Former President Donald Trump had implemented the policy called Title 42 in March 2020, as the eruption of the Covid-19 pandemic ground all but essential business to a halt. On the basis of public health, the policy has restricted asylum seekers from entering the United States, leaving them to congregate in shelters on the Mexico border.

It remains in place even as President Joe Biden has unwound several other of his predecessor's strict immigration policies, and other pandemic-minded policies have met similar fates. With the impending termination of Title 42, however, both Republicans and members of Biden’s Democratic Party have raised objections.

Murrill wrote for the Republican-led states Monday that the administration's plans are riddled with contradictions, and that they circumvent notice-and-comment rules under the Administration and Procedure Act.
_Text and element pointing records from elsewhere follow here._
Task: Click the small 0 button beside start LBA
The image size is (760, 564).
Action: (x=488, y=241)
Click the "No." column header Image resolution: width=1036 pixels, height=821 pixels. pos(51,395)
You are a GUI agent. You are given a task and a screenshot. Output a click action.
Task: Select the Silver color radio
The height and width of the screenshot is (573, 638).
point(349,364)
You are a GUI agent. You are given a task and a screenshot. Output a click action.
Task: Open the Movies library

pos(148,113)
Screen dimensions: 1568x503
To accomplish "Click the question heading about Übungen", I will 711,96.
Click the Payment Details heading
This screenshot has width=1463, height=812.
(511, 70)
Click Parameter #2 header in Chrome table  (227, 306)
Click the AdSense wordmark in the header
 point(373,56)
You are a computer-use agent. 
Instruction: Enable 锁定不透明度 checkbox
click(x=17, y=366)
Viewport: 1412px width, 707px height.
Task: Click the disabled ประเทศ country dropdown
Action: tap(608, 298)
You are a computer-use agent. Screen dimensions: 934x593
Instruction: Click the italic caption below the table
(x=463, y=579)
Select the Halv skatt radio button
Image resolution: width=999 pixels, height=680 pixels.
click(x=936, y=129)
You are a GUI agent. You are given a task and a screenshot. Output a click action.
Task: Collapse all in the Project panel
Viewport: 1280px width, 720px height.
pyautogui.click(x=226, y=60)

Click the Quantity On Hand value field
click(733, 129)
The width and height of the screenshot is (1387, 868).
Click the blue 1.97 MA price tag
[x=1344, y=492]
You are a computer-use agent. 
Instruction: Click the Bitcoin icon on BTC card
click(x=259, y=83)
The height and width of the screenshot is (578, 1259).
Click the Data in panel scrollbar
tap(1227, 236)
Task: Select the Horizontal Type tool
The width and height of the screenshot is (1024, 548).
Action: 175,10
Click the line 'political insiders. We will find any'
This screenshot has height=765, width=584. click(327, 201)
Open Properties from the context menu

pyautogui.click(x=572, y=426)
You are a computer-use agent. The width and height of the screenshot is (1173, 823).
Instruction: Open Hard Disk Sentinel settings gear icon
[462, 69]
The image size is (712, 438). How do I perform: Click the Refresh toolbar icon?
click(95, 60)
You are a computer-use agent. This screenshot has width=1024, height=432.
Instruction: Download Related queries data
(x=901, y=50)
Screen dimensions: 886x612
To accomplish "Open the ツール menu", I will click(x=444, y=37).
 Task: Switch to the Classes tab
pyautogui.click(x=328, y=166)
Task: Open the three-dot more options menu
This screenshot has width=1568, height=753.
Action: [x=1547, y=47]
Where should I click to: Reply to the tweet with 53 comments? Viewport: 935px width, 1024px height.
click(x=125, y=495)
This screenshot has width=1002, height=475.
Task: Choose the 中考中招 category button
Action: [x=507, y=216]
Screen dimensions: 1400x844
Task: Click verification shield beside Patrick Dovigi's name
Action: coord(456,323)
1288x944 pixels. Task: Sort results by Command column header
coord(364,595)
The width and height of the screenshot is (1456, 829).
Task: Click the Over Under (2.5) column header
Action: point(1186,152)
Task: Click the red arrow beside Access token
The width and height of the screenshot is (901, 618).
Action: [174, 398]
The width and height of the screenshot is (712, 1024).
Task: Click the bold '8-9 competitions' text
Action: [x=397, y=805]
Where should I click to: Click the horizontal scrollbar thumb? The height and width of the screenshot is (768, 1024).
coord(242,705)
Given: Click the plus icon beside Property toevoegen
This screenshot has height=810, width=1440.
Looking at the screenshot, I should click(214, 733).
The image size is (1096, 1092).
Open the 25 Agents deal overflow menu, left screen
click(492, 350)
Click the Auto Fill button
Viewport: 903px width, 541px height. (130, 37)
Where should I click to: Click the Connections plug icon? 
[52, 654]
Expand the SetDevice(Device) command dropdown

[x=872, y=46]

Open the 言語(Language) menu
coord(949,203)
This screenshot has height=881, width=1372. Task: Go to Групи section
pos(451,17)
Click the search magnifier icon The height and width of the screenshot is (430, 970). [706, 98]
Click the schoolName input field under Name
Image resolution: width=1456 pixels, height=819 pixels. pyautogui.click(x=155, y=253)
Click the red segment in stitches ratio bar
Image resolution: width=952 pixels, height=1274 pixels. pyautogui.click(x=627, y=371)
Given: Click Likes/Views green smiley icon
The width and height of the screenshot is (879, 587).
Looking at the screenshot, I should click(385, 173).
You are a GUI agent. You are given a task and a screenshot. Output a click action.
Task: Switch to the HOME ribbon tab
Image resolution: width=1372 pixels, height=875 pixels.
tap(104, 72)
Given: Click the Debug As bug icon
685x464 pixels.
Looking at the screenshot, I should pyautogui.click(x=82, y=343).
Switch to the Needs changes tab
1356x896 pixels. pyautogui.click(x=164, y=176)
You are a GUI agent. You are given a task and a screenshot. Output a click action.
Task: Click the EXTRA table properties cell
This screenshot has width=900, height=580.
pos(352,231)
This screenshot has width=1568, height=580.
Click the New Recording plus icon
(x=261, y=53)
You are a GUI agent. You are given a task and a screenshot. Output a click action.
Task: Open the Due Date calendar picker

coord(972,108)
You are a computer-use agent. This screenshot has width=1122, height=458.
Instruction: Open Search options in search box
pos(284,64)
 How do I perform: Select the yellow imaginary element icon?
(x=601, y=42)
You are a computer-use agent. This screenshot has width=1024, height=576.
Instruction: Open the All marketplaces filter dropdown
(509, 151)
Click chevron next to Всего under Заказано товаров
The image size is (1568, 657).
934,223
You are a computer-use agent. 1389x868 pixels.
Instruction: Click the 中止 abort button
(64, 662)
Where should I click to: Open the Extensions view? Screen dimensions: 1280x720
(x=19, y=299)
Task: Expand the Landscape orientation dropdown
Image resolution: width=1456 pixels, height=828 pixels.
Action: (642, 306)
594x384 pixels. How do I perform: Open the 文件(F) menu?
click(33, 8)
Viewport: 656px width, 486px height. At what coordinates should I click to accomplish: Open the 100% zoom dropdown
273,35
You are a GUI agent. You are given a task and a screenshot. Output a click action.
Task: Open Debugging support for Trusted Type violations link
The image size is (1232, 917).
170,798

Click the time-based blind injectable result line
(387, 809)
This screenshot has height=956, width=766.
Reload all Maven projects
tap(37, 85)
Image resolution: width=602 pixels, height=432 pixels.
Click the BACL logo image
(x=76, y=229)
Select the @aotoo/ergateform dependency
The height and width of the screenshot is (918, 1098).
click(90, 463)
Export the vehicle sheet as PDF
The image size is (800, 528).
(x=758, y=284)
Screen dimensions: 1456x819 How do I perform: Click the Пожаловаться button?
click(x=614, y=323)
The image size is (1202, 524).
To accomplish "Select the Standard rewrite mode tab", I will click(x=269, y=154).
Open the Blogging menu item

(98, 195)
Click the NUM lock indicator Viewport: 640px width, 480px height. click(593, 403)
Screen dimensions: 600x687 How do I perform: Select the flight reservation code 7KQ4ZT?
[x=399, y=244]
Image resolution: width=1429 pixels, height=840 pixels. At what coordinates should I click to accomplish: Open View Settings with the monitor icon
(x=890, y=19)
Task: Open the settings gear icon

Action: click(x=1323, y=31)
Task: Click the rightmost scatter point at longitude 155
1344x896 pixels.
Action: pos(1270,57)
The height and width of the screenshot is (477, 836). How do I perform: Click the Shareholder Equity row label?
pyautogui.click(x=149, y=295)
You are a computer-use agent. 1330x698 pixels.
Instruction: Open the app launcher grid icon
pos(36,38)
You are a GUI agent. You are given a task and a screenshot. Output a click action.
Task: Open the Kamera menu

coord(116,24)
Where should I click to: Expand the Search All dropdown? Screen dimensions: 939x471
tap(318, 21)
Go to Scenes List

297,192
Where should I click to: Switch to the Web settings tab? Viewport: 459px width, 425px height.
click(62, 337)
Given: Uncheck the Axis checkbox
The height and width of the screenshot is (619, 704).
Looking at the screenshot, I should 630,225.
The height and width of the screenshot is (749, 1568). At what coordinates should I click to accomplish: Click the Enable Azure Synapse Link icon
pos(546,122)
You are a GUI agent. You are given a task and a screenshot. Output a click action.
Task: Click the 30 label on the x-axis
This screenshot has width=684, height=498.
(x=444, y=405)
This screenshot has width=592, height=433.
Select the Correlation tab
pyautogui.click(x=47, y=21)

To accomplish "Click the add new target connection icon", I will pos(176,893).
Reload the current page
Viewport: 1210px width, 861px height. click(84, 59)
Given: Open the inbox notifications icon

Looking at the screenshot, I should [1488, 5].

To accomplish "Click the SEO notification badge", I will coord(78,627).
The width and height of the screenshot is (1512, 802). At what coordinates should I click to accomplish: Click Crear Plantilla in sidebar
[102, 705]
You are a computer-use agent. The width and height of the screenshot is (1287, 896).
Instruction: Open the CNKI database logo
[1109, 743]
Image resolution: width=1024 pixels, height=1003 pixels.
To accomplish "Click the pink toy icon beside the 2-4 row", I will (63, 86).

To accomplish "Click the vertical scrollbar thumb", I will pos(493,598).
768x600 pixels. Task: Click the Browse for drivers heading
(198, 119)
“In the last year alone, the United States has told this Court both that (1) the APA does not authorize vacatur as a remedy and (2) nationwide injunctions are impermissible,” Murrill wrote. “Yet the district court granted both a vacatur and a nationwide injunction.” 

These contradictions, according to the brief, show that the government is trying to have its cake and eat it, too. 

“The United States’ ‘it’s legal when we say it’s legal’ premise lacks any pretense of propriety,” Murrill wrote. “And its too-cute-by-half tactic of taking an appeal only after the States sought intervention, then moving to hold that appeal in indefinite abeyance, is not substantively different from outright capitulation.” 

The policy would have expired Wednesday without action from the justices. The states’ application offered the justices a myriad of options. As they have done with other shadow-docket cases this term, the justices took the option of entering a stay while they consider the case further. Murrill seemed to push for a writ of certiorari, noting another immigration fight the justices already heard this term. 

“The scale of the impacts on the immigration system are thus at least as great as in United States v. Texas where this Court granted certiorari before judgment, necessarily concluding that the issues were of ‘imperative public importance … requir[ing] immediate determination in this Court,’” the lawyer wrote. “Given the at-least-equivalent impacts here, this case readily satisfies the traditional standard for ordinary post-judgment certiorari.”